◆ **What you will do**
**a)** According to the post on running TruffleHog in Azure Pipelines, what must the pipeline file be named, and where does it go?
**b)** Carry on the post about running TruffleHog in Azure Pipelines, starting after its final sentence.

◆ **Excerpt to read**
§
Joe Leon

The Dig

August 22, 2023

Running TruffleHog in Azure Pipelines

Running TruffleHog in Azure Pipelines

Joe Leon

August 22, 2023

This post is part of a series documenting how to incorporate TruffleHog into your CI/CD pipeline. If you use GitHub Actions or Circle CI, please see those posts. If you use another tool, please let us know and we’ll do our best to write a post for your use case.

In this post, we’ll walk through how to incorporate TruffleHog (Open-Source or Enterprise) into an Azure Pipeline. Click here to skip the tutorial and check out the code.

Let’s start by understanding the code required to prepare an Azure Pipeline to run TruffleHog. 

The Pipeline File

To run an Azure Pipeline workflow, developers must place a file named azure-pipelines.yml in the main directory of their repository. 

PIPELINE TRIGGERS

The first lines in our Azure Pipeline YAML file define when we will run TruffleHog. 


# PRs to main 
pr: 
- main 

# Pushes to main 
trigger: 
- main


At a minimum, we recommend running TruffleHog against all PRs as well as all pushes directly to the production branch (main in this example).

Note: if you host your code on Azure Repos, you cannot use the pr directive. Instead, you’ll need to set up a “Build Validation” manually inside your Azure project. If you use GitHub, GitLab or any other supported VCS hosting provider, Azure says you can use the pr directive.

DEFINE A JOB

Next, we’ll create a job named “SecretsCheck”. 

This job will contain all of the code required to run TruffleHog against PRs and pushes. 

jobs: - job: SecretsCheck pool: vmImage: ubuntu-latest

Before executing any code, we have to specify which OS we want to run it on (see the pool attribute in the screenshot above).
§
◆ **Entries for locating text and elements**
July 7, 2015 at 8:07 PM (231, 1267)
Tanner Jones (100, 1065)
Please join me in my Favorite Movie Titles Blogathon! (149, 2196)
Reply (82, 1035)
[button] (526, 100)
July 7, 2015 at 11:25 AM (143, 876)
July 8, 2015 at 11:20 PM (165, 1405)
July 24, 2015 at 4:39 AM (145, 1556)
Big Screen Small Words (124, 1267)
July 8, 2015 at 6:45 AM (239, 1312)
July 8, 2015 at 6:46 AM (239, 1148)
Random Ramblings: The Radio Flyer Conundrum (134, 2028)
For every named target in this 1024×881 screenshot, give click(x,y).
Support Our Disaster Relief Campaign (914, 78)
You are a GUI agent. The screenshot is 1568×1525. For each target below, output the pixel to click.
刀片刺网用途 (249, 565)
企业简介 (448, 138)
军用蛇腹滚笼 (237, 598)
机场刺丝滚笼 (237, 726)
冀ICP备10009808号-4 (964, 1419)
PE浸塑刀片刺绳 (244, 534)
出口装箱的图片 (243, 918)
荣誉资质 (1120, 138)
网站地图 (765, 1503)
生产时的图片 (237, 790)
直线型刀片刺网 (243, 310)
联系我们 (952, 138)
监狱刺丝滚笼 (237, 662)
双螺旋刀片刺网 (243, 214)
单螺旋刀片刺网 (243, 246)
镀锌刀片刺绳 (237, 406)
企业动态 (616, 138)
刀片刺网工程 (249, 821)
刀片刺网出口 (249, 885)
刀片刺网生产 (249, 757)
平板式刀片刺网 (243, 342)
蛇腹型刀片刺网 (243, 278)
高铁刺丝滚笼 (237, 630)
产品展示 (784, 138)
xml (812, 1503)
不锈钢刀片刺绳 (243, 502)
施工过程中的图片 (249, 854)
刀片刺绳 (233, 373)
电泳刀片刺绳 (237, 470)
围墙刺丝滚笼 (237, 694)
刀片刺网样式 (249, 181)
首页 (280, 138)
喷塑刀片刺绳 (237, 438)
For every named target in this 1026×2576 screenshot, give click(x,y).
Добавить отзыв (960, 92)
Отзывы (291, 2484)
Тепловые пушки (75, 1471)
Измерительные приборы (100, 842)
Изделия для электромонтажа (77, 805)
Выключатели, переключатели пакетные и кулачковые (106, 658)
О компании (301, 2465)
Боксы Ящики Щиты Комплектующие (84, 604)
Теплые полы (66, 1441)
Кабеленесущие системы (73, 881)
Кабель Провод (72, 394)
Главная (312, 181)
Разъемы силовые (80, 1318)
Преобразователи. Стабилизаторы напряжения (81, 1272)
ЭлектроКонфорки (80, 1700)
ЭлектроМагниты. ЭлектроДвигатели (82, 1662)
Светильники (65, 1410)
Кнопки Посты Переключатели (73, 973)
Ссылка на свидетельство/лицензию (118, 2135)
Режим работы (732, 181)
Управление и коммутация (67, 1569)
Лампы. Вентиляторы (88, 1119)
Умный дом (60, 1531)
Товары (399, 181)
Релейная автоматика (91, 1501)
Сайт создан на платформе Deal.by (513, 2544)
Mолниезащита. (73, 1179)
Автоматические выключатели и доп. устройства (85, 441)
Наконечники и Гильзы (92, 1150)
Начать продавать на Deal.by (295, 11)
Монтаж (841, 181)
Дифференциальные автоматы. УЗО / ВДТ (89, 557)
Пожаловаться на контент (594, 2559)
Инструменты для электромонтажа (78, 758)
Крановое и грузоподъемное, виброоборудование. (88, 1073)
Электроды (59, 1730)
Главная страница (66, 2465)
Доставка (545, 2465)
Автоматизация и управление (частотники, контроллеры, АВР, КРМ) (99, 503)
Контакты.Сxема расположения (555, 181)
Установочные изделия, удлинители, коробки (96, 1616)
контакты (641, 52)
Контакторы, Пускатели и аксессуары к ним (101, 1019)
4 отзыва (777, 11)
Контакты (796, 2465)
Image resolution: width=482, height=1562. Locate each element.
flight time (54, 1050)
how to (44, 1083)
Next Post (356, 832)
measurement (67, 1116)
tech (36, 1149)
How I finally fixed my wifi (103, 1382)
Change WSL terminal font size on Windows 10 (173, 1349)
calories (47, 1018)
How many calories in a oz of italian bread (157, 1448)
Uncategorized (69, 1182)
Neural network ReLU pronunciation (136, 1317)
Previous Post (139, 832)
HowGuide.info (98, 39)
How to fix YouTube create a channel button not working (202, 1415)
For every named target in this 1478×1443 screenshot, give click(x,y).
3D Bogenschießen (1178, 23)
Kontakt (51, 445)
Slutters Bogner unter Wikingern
§
◆ **Results for the exercise**
**a)** It must be named azure-pipelines.yml and go in the main directory of the repository.

**b)**
We chose ubuntu (and specifically the latest version). Why? We need cURL and jq in the next step and Ubuntu has both of those applications pre-installed. 

You can use any OS that supports running TruffleHog. If your selected OS does not come with cURL and jq, you can either (a) install those tools, or (b) adjust the code in the next step.

Within an Azure Pipeline “job”, you define “steps”. Each “step” takes some action within the virtual environment you selected for that job (such as running a script or installing software). The next 3 steps prepare our git repository for scanning and then invoke TruffleHog.

STEP 1: COUNT THE COMMITS


steps: 
- script: | 
# Set up CURL headers + URI 
headers="Authorization: Bearer $(System.AccessToken)" 
uri="$(System.TeamFoundationServerUri)$(System.TeamProject)/_apis/build/builds/$(Build.BuildId)/changes" 
# Set count of changes in this Push to the ChangesCount variable 
ChangesCount=$(echo $(curl -sSL -H "$headers" "$uri") | jq '.count') 
# If PR, add 1 to ChangesCount. 
if [ "$(Build.Reason)" == "PullRequest" ]; then ChangesCount=$(($ChangesCount+1)); fi 
# Export ChangesCount variable for use in other steps 
echo "##vso[task.setvariable variable=ChangesCount]$(echo $ChangesCount )"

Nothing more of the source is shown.